The second important aspect of this is that it changes the concept of what optimization is, or should be. I forget which paper it was I was reading that said that optimization should really be called depessimization. That the programmer wants to introduce pessimizations- the programmer could do the above deforrestation himself, except that to do so would make maintainance more difficult, as it’d break module boundaries, or requires knowledge of how a particular module is implemented, or simply requires knowledge of widely seperated peices of code. The goal of the compiler, rather than striving to produce some “optimal” (and thus impossible to obtain) implementation, but simple to undo the pessimizations that the programmer has introduced in the name of maintainablity, modularity, readability, and/or simplicity. The programmer shouldn’t have to worry about creating intermediate data structures, and should worry about corrupting his code in the name of performance- that’s the compilers job (don’t break your code, let the computer do that for you! :-).
Needless to say, between the mutable data, the side effects, and the handling of exceptions, Ocaml isn’t going get deforrestation any time soon.
- Limited standard library
If writing monad tutorials is the cottage industry of Haskell programmers, than rewriting the standard library is Ocaml’s cottage industry. You almost can’t call yourself an Ocaml programmer if you haven’t rewritten a goodly chunk of the standard library at least once. This is because every Ocaml programmer has a long list of functions that should (they think) be in the standard library but just aren’t. The big ones for me are the lack of Int and Float modules ready for use by the Set and Map functors, the lack of an already-instantiated Map and Set modules for Strings, Ints, and Floats, and the lack of a list to set/map function. None of these are exactly hard to do, just annoying to have to constantly redo.

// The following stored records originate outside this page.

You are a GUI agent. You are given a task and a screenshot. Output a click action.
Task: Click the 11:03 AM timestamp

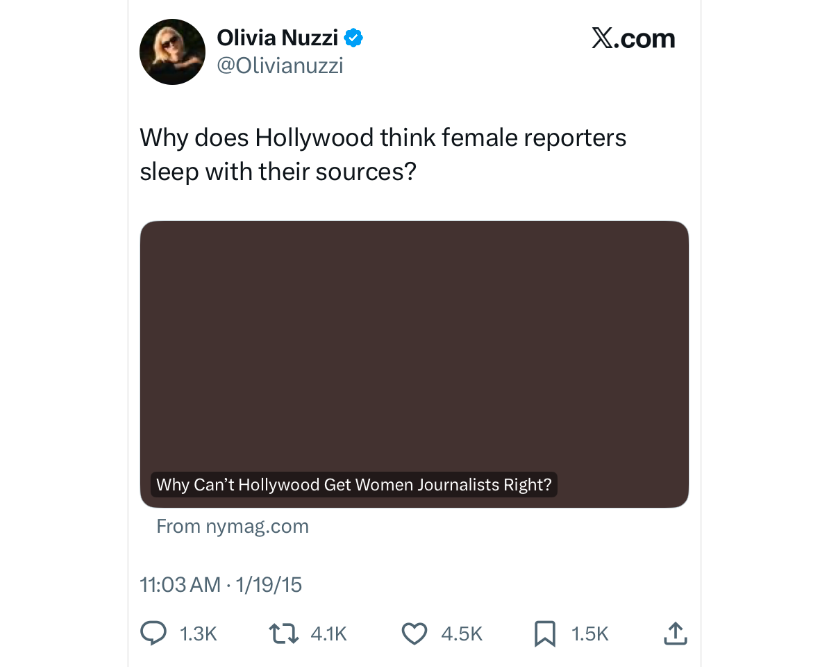[180, 584]
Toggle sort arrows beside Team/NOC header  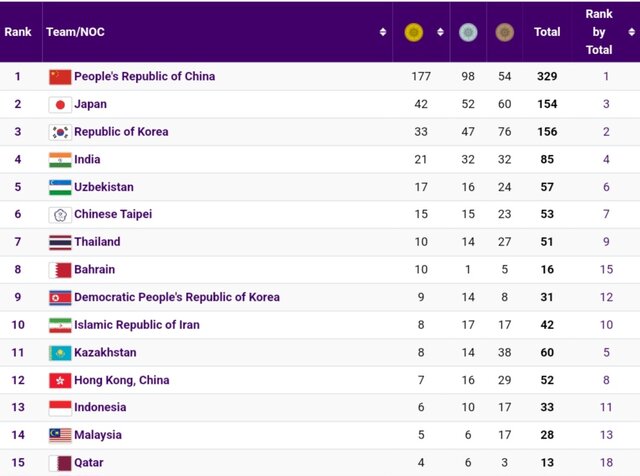click(383, 32)
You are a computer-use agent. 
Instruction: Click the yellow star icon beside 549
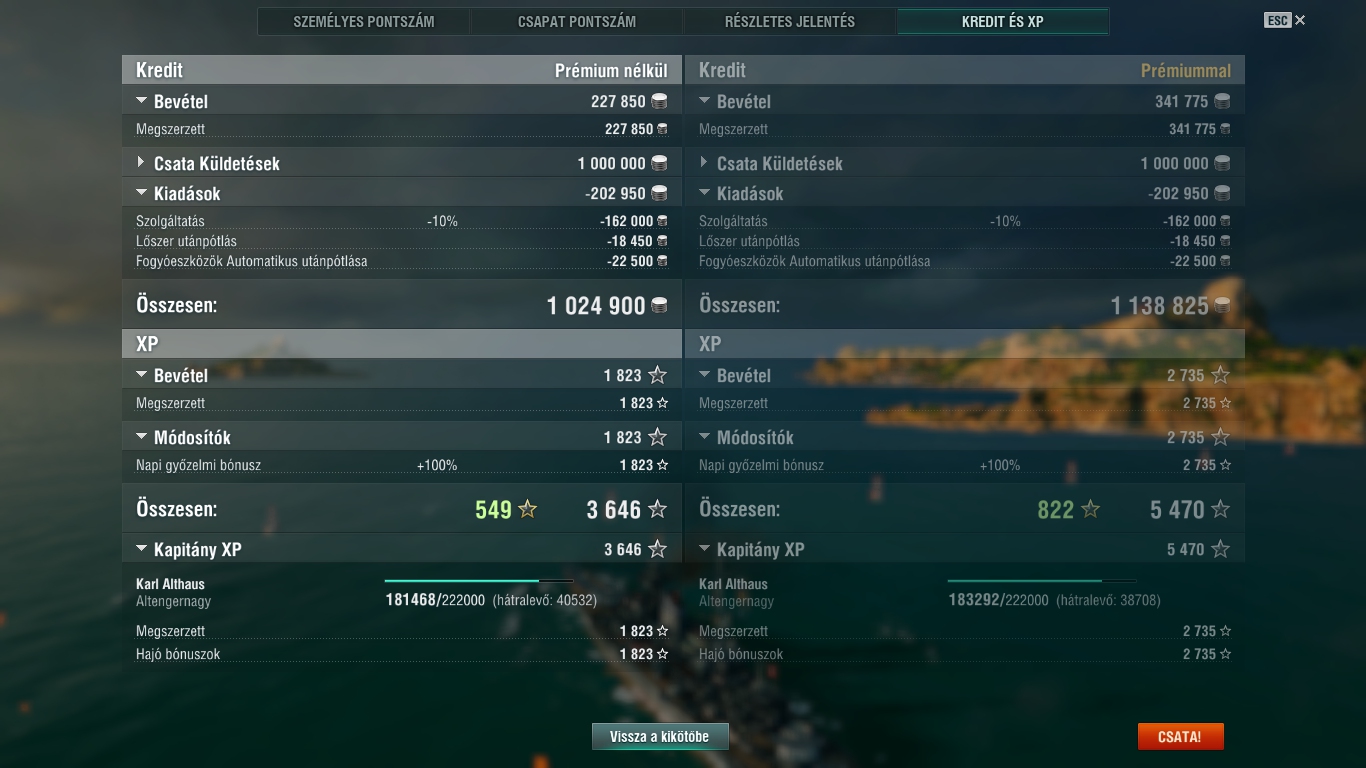click(528, 510)

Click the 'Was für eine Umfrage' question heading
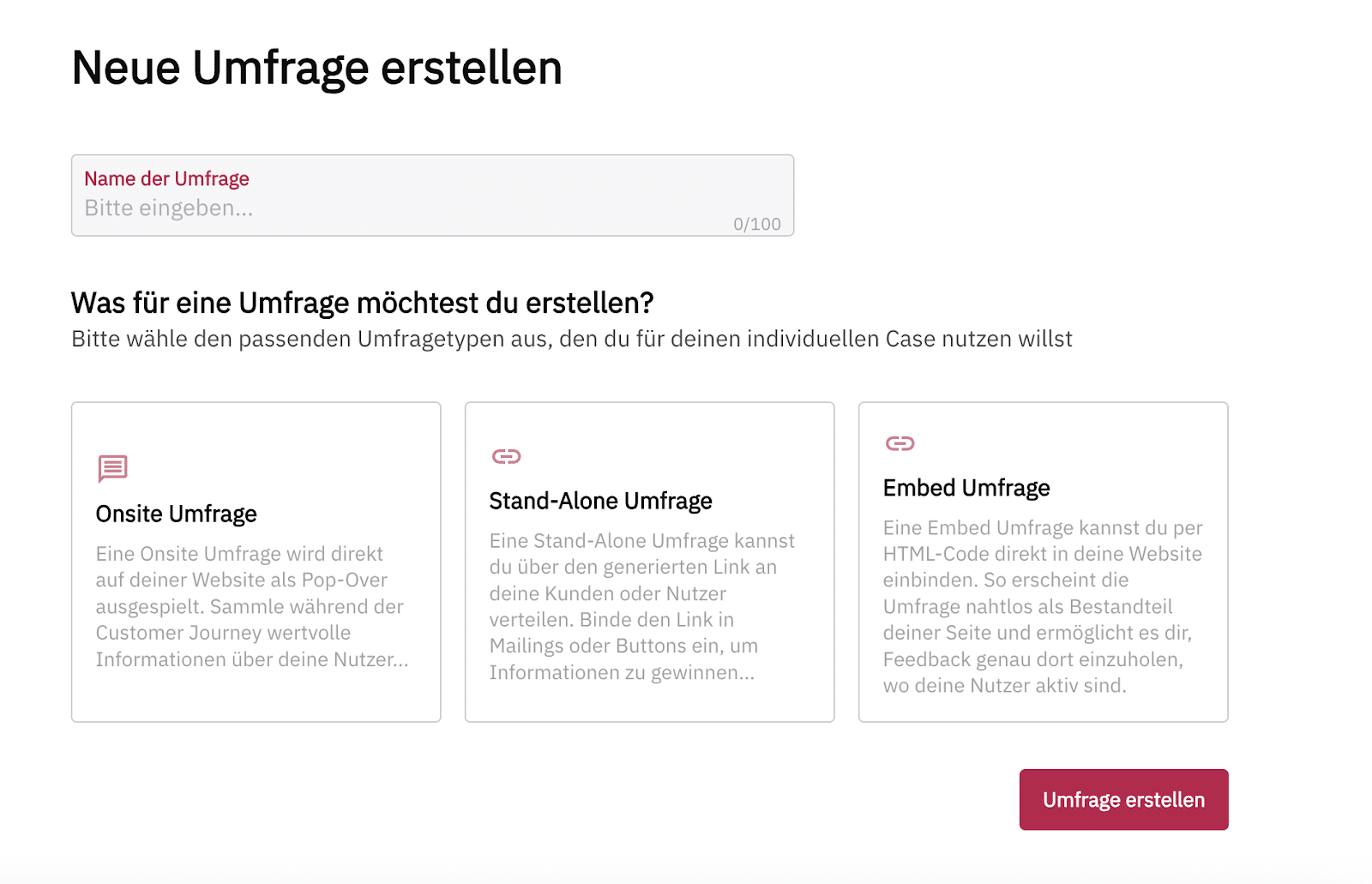coord(362,303)
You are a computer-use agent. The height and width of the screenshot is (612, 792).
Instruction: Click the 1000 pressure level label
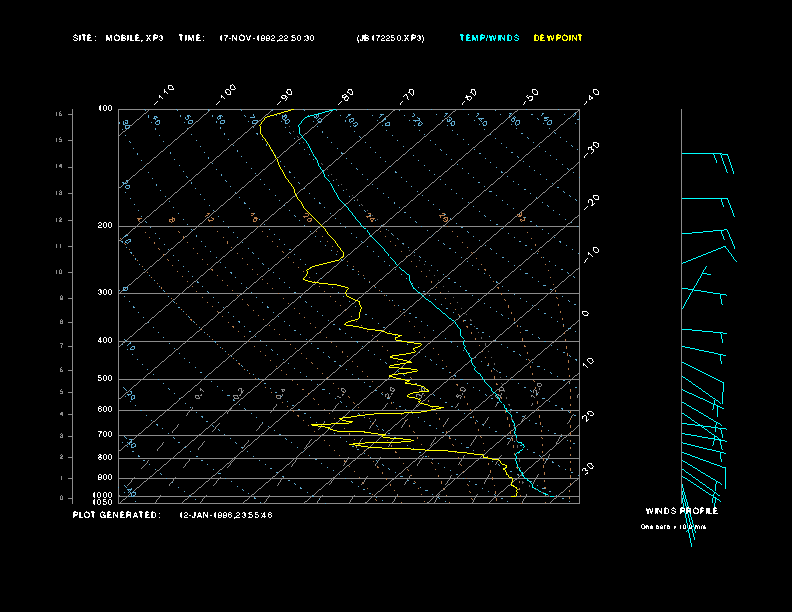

Of course, the problem with this is the range and design patterns of Ocaml programmers- especially with comparison to languages like Java and C++, or even Ruby. The design patterns of a top-5% Java programmer is not all that different from the design philosophy of a bottom-30%’er. There may be differences in precisely what features are supported, and what names things are given may change, but the broad stroke designs will be similiar. The design patterns of Brian Hurt circa 2008 are radically different than the design patterns of Brian Hurt circa 2003. For example, were I to redo extlib now, it’s be purely applicative, heavily functorized, lots of monads, and a fair bit of lazy evaluation, as opposed to the code I wrote in 2003.
- Slow lazy
Speaking of lazy evaluation- Ocaml’s built-in lazy evaluation is wicked slow. I’ve actually timed it, and it’s like 130+ clock cycles of overhead to force a lazy value the first time, and over 70 clock cycles of overhead to force it the second and subsequent times (when all it has to do is return the cached value). Given that most of the good uses of lazy evaluation has it wrapping computations that are like 10 clock cycles long or so, the overhead of the lazy thunk dominates. In this era of Ruby programmers, this may not seem like much- but this overhead discourages Ocaml programmers from using lazy evaluation. Which is a shame, as anyone who has read Okasaki knows how frimping usefull it is.
Well, that’s my list so far- subject to revision without notice. The vast majority of them qualify as picking nits- and they are. If you can damn with faint praise, then you should also be able to praise with faint damning- and this certainly qualifies as that. Most of the problems here only became apparent (or their solutions became apparent) long after Ocaml was mature and set. For example, it’s only be recently that multi-threading has been a big deal. And the usefullness of monads and lazy evaluation for functional programming weren’t understood until the late nineties/early 21st, a decade after Ocaml’s formative years. So this whole post mostly amounts to whining that the Ocaml developers weren’t even more insightfull and foresightfull than they were. And, compared to the major revisions Ocaml’s “age-mates” Java and Perl have gone through, it’s stood up well with the passing of time.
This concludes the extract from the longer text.